Relativamente, infine, alla pretesa risarcitoria avente ad oggetto i danni esistenziali e di immagine conseguenti alla tardiva nomina dirigenziale ed all’espletamento delle relative funzioni, il Collegio in linea con la giurisprudenza in materia (Tar Calabria, RC, n. 1397/2006) la ritiene fondata. in quanto trattasi di danni direttamente conseguenti all’illegittimo operato dell’amministrazione e riferibili a lesioni di situazioni soggettive (diritti della personalità) pacificamente ritenute tutelabili in sede risarcitoria; trattandosi di danni che non è possibile provare nel loro preciso ammontare, gli stessi, ai sensi degli artt. 1226 e 2056 cod. civ, devono essere liquidati in via equitativa.
A tal fine il Collegio intende individuarli in una percentuale pari al 10% dell’ammontare delle differenze retributive riconosciute a titolo risarcitorio; su tali somme, trattandosi di debito di valore, dovranno poi essere riconosciuti gli interessi legali e la rivalutazione monetaria come per legge.
Relativamente alla quantificazione delle somme dovute occorre far ricorso al meccanismo di cui all’art. 35, comma 2, del D.L.vo 31 marzo 1998 n. 80, con la conseguenza che spetterà al Ministero resistente formulare al ricorrente, entro il termine di 60 gg, la proposta di pagamento di una somma che tenga conto sia delle voci di danno ritenute risarcibili sia dei criteri previsti per la quantificazione delle stesse, giusta quanto sopra affermato.

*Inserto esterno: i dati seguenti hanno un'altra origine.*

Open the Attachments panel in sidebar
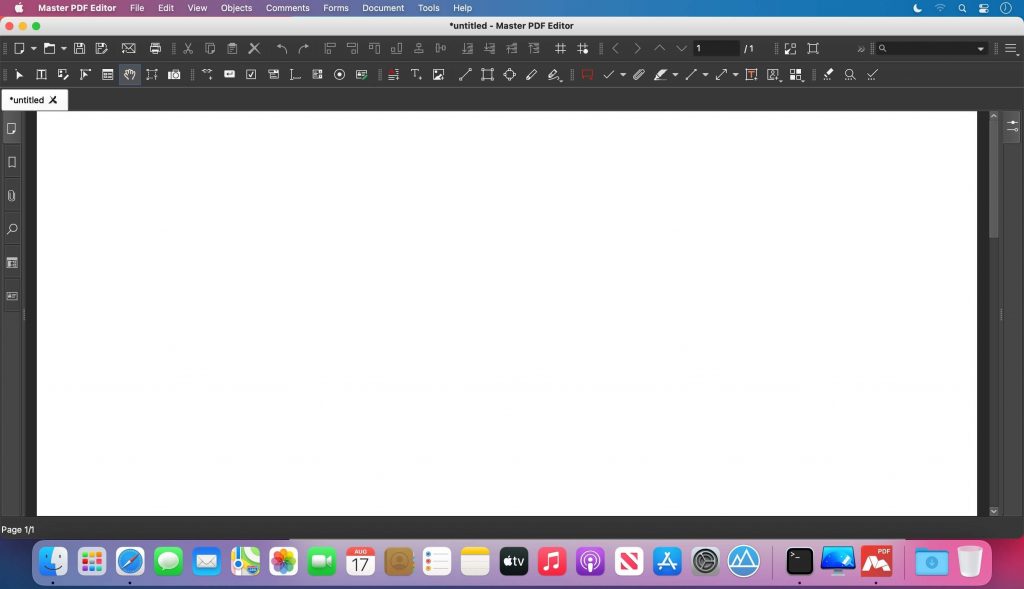 coord(12,196)
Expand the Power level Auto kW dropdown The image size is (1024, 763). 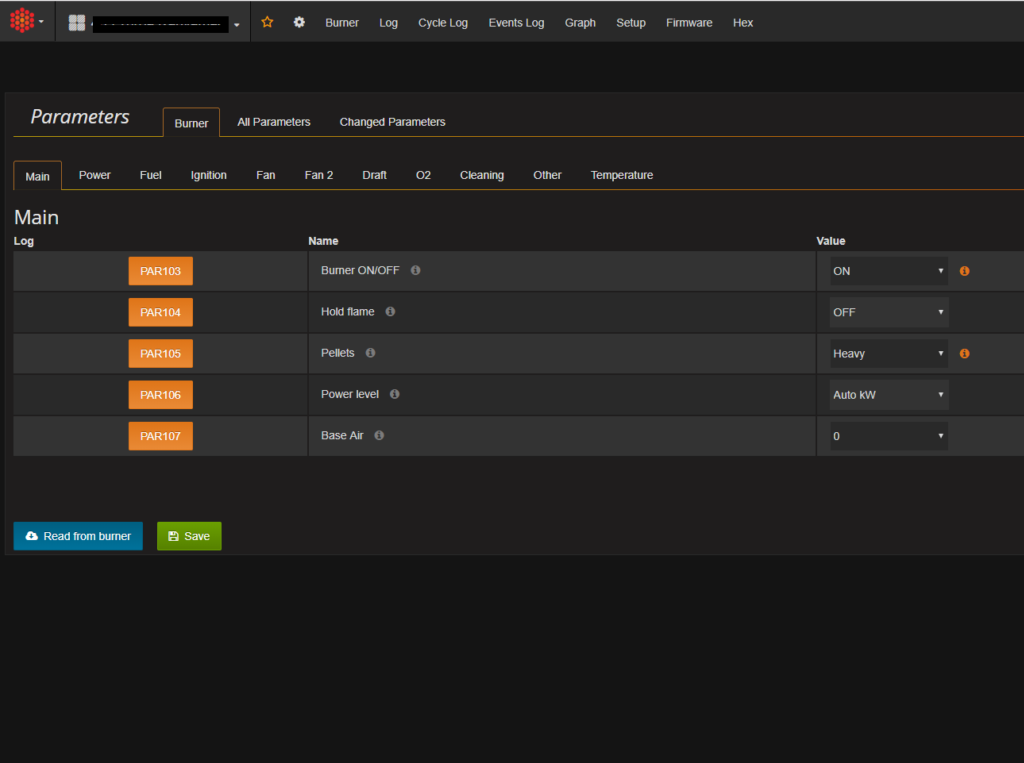coord(888,395)
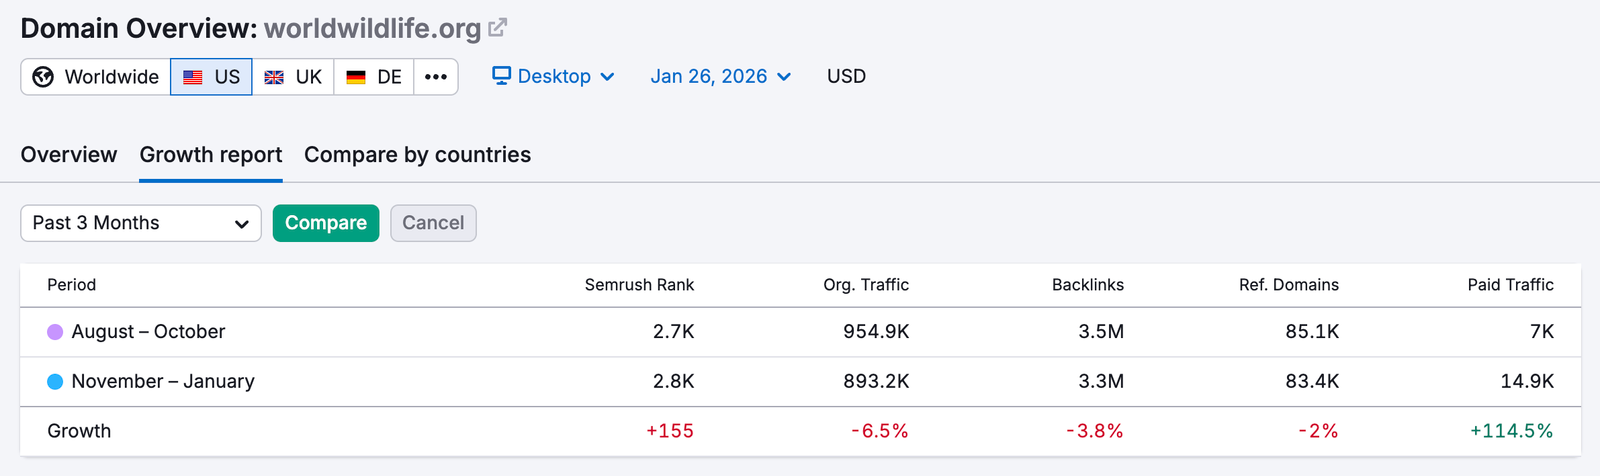Expand the Desktop device dropdown chevron
Viewport: 1600px width, 476px height.
pos(607,77)
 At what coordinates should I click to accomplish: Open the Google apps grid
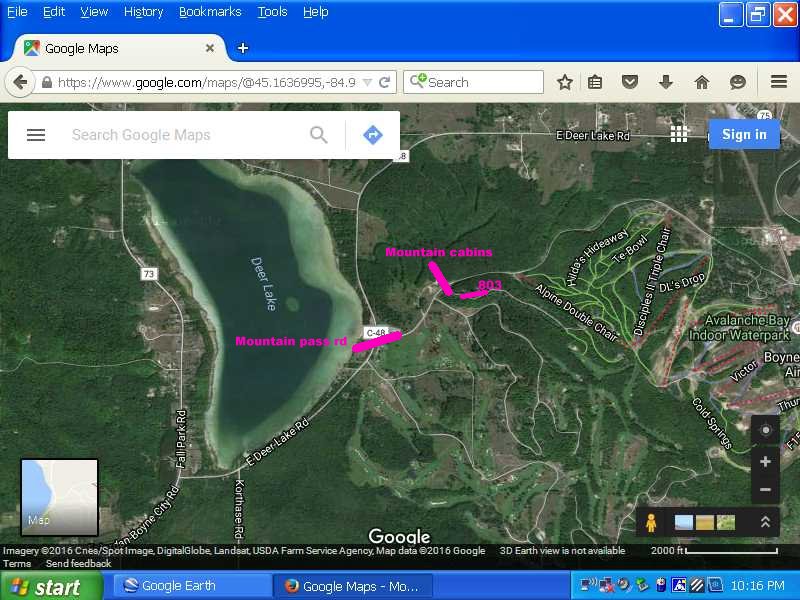pos(680,134)
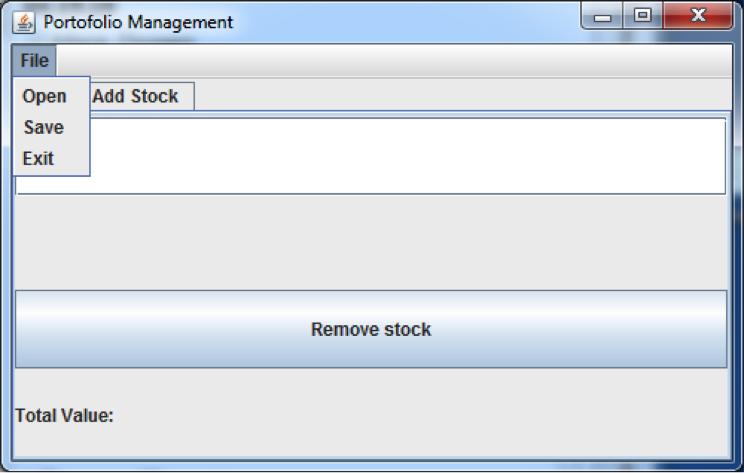
Task: Click the Portofolio Management title text
Action: (x=138, y=21)
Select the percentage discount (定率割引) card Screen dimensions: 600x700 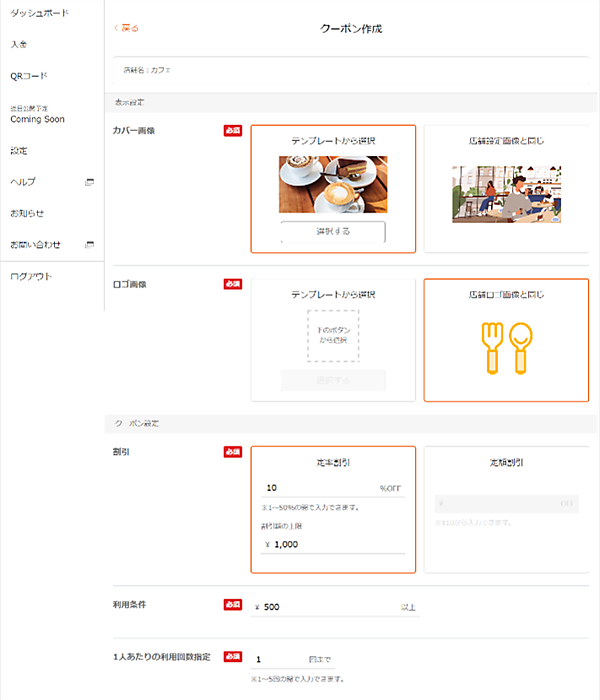(x=333, y=463)
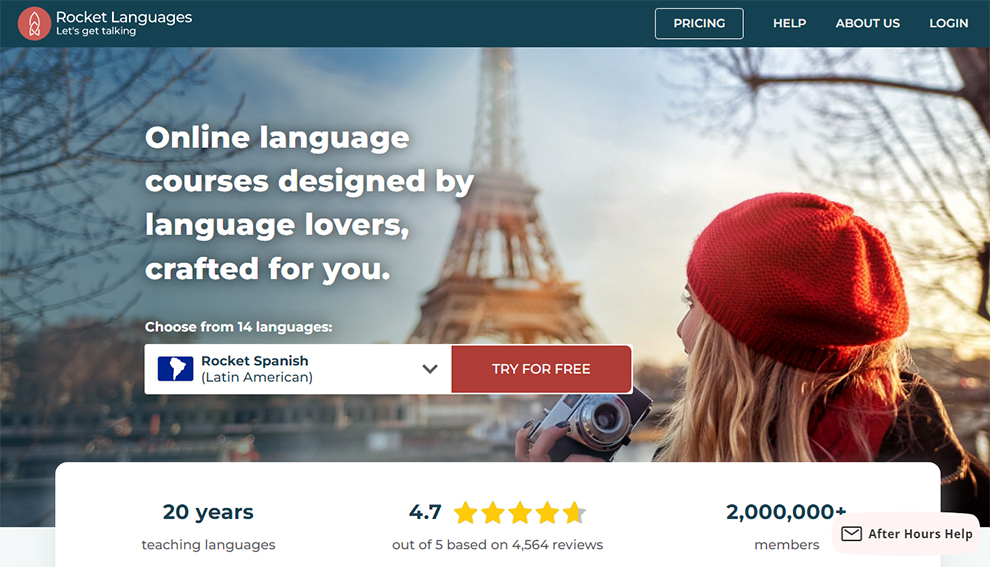Screen dimensions: 990x567
Task: Click the half-filled fifth rating star
Action: (575, 512)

Ciò premesso, il proposto gravame va accolto, con conseguente annullamento della gravata determinazione e con condanna dell’intimata amministrazione al risarcimento del danno, da quantificare secondo i criteri indicati per le singole voci risarcitorie.
Le spese del presente giudizio seguono la soccombenza.

P.Q.M.
Il Tribunale Amministrativo Regionale del Lazio, Sezione III, definitivamente pronunciando sul ricorso n. 8681 del 2007, come in epigrafe proposto, lo accoglie.
Condanna il resistente Ministero al pagamento delle spese di giudizio, liquidata in 2.000,00 (euro duemila)
Ordina che la presente sentenza sia eseguita dall’autorità amministrativa.
Così deciso in Roma nella camera di consiglio del giorno 15 luglio 2010 con l’intervento dei Magistrati:
Bruno Amoroso, Presidente
Domenico Lundini, Consigliere
Giuseppe Sapone, Consigliere, Estensore
DEPOSITATA IN SEGRETERIA IL 08 SET. 2010.